【群馬FP】がんの自由診療を考える前に知っておきたいこと

がんと診断されたとき、多くの患者さんやご家族は「少しでも可能性のある治療を受けたい」と考えます。
そのような中で目にする機会が増えているのが「自由診療」です。
しかし、自由診療とはどのような医療なのか、公的医療保険が適用される治療と何が違うのかを十分に理解している方は意外に少ないかもしれません。
自由診療とは
自由診療とは、公的医療保険が適用されない医療サービスのことです。
医療機関が独自に料金を設定できるため、治療費は全額自己負担となります。
がん治療における自由診療には、次のようなものがあります。
・未承認の薬剤を使用する治療
- ・海外で承認されているが日本では未承認の治療
- ・一部の免疫療法
- ・がん遺伝子検査の一部
- ・再生医療などの先進的な治療
これらは「新しい治療」というイメージから注目されることがありますが、必ずしも効果が十分に証明されているわけではありません。
自由診療だから優れているとは限らない
患者さんの中には、「保険診療より自由診療のほうが進んだ治療なのではないか」と考える方もいます。
しかし、自由診療であることと治療効果は別の問題です。
保険診療で行われるがん治療は、多くの臨床試験によって有効性や安全性が確認され、国の承認を受けたものです。
一方で、自由診療の中には十分な科学的根拠が確立されていない治療も存在します。
もちろん、将来的に有効性が認められる可能性を持つ治療もありますが、「最新」「最先端」という言葉だけで判断するのは危険です。
高額な費用負担という課題
自由診療の大きな特徴は費用です。
保険診療では高額療養費制度などによって患者負担が軽減されますが、自由診療にはこうした仕組みが適用されません。
そのため、数十万円から数百万円、場合によってはそれ以上の費用がかかることもあります。

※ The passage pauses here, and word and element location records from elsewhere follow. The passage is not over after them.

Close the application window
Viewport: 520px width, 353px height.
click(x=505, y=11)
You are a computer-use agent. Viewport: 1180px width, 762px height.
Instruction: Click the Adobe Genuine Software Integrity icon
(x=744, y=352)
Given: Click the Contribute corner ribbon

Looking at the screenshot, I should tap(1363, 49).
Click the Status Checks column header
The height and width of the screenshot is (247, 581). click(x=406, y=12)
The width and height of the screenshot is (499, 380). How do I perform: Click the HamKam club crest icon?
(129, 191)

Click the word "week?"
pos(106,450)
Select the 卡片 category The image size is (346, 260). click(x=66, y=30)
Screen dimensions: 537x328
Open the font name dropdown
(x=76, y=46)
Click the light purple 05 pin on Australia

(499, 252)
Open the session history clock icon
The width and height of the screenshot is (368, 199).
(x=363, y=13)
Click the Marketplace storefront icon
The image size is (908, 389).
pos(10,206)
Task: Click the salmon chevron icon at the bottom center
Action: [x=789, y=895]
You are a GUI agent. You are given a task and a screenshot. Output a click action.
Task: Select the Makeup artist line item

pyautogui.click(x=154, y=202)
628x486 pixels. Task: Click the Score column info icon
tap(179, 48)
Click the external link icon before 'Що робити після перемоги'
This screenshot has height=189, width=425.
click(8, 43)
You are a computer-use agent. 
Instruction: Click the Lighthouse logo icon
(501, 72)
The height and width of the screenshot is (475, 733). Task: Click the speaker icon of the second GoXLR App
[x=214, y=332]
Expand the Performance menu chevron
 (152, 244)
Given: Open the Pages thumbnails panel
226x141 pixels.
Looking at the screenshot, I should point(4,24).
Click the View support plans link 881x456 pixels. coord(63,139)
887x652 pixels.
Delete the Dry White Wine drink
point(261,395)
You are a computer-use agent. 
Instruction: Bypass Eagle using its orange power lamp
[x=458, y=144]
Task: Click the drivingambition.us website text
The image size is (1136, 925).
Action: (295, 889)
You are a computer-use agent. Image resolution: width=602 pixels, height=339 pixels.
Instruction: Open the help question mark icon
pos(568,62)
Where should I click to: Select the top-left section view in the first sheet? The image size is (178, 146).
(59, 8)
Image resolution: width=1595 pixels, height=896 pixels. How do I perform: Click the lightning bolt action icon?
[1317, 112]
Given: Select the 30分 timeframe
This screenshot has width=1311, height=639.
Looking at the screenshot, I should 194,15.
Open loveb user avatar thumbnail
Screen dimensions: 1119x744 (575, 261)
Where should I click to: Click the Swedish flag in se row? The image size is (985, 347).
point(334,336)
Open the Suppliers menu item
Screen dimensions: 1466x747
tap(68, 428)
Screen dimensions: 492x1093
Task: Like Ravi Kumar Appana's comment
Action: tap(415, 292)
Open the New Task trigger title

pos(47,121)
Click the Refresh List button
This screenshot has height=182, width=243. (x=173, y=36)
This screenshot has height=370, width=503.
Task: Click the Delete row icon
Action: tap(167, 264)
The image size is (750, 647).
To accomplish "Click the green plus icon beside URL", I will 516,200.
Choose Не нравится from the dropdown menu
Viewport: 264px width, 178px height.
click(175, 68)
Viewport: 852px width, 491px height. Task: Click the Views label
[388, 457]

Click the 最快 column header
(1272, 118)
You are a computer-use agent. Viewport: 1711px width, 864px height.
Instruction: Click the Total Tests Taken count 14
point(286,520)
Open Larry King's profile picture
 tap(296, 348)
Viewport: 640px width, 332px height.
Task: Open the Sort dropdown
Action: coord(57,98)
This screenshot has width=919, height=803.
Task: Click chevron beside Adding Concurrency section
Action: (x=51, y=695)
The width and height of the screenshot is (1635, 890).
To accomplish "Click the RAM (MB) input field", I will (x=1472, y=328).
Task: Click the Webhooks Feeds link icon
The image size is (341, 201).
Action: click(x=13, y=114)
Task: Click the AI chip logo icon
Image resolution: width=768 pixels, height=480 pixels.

治療費を支払うために貯蓄を取り崩したり、家計に大きな影響が生じたりするケースも少なくありません。
治療を検討する際には、医学的な効果だけでなく、経済的な負担についても十分に考える必要があります。
治療を選択する際のポイント
自由診療を検討する際は、次のような点を医療機関に確認するとよいでしょう。
1. 科学的根拠はあるか
治療効果を示す論文や臨床試験の結果があるかを確認しましょう。
2. リスクや副作用は説明されているか
メリットだけでなく、想定される副作用や限界についても十分な説明を受けることが大切です。
3. 費用の総額はいくらか
治療開始後に追加費用が発生することもあるため、総額を確認しておきましょう。
4. 主治医に相談したか
自由診療を勧められた場合でも、まずは現在の主治医に相談することをおすすめします。
客観的な視点からアドバイスを受けることができます。
まとめ
がんの自由診療は、新たな選択肢となる可能性を持つ一方で、効果や安全性に関する十分な根拠が確立されていないものもあります。
また、高額な費用負担を伴うことも少なくありません。
大切なのは、「自由診療だから良い」「保険診療だから古い」と決めつけるのではなく、科学的根拠や費用、リスクを総合的に判断することです。
不安なときほど、一つの情報源だけに頼らず、主治医や専門家と相談しながら納得できる治療選択を行うことが重要です。
がんの自由診療は、新たな治療の可能性を広げる選択肢である一方、治療内容によっては高額な費用が発生することもあります。
また、「自由診療に備えられる保険に加入しているから安心」と考えていても、実際には保障の対象となる治療が限定されているケースも少なくありません。
そのため、万が一に備えるためには、現在加入しているがん保険や医療保険の保障内容を定期的に確認しておくことが大切です。
特に自由診療に関する特約は、対象となる治療の範囲や給付条件が商品によって異なります。
治療の選択肢が広がる時代。いざ治療が必要になったときに、「思っていた保障が受けられなかった」と後悔しないためにも、
この機会にご自身やご家族の保険内容を見直してみてはいかがでしょうか。